Directive 1 —
Answer these questions from the Gaudete Sunday text:
(a) What does John tell the crowds to do if they have two coats?
(b) What does John tell the tax collectors to do?
(c) What principle does the text say John's words are all about?
Directive 2 — Reproduce the part of the Gaudete Sunday text that opens with the words containing "Even Roman soldiers" and closes with "in their lives.".

God, John. No wonder no one invites you to parties.

Your living in the wilderness by yourself is starting to make more and more sense.

So at first glance it’s hard to understand why this is our gospel for Gaudete Sunday.

But let’s look at it another way.

Who else might want to celebrate Gaudete Sunday besides us?

How about God?

Maybe God would like the chance to be joyful.

If we take that as a possibility, we have to ask ourselves: what makes God joyful?

And there is where our text from Luke starts to make sense.

In this gospel, John the Baptist is functioning as a sort of ethical consultant.

People are coming to him and asking him for advice on how they should live their lives.

The crowds ask him what they should do, and he says that if they have two coats, they should give one away to someone who needs it.

Tax collectors, notorious as a group for being unscrupulous and exploiting the people they collected from, ask him what to do, and he tells them to collect only what is owed and no more.

Even Roman soldiers go to John for advice.

That is a remarkable thought, that members of the occupying army are seeking out this fringe Judean prophet on the very margins of society and religious acceptability, and asking him for direction in their lives.

And John provides it, freely and very specifically.

He tells them, “Do not extort money from anyone by threats or false accusation, and be satisfied with your wages.”

So what can we learn from John’s words?

What principle is John demonstrating to these seekers that they must embody if they are to do God’s will?

Justice.

John’s words are all about justice.

They are all tailored specifically to the situation of the people asking for guidance.

John doesn’t issue vague, general pronouncements like, “Try to be a decent person,” and “Don’t be awful to other people.”

He speaks right into the lives and contexts and specific circumstances of these people and tells them how to live ethically.

John tells them how to do justice right where they are, now, in their own lives.

Often we think justice is something huge and sweeping, accomplished only with massive movements of people and charismatic leaders and negotiations between heads of state.

Justice does often require forces that big to move us past our prejudices and habits of oppression.

But justice starts very small, one act at a time, just as John the Baptist is preaching.

How do you treat your waiter?

How do you treat your boss?

How do you treat the cashier at the grocery store?

Data extract —
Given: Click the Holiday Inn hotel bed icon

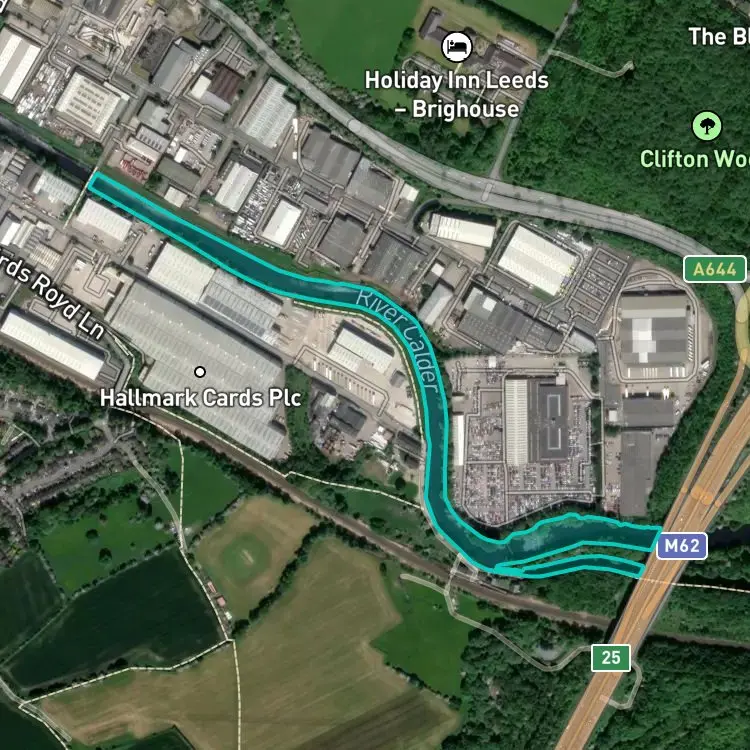Looking at the screenshot, I should click(x=457, y=47).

Full output 1 —
(a) Give one away to someone who needs it.
(b) Collect only what is owed and no more.
(c) Justice.

Full output 2 —
Even Roman soldiers go to John for advice.

That is a remarkable thought, that members of the occupying army are seeking out this fringe Judean prophet on the very margins of society and religious acceptability, and asking him for direction in their lives.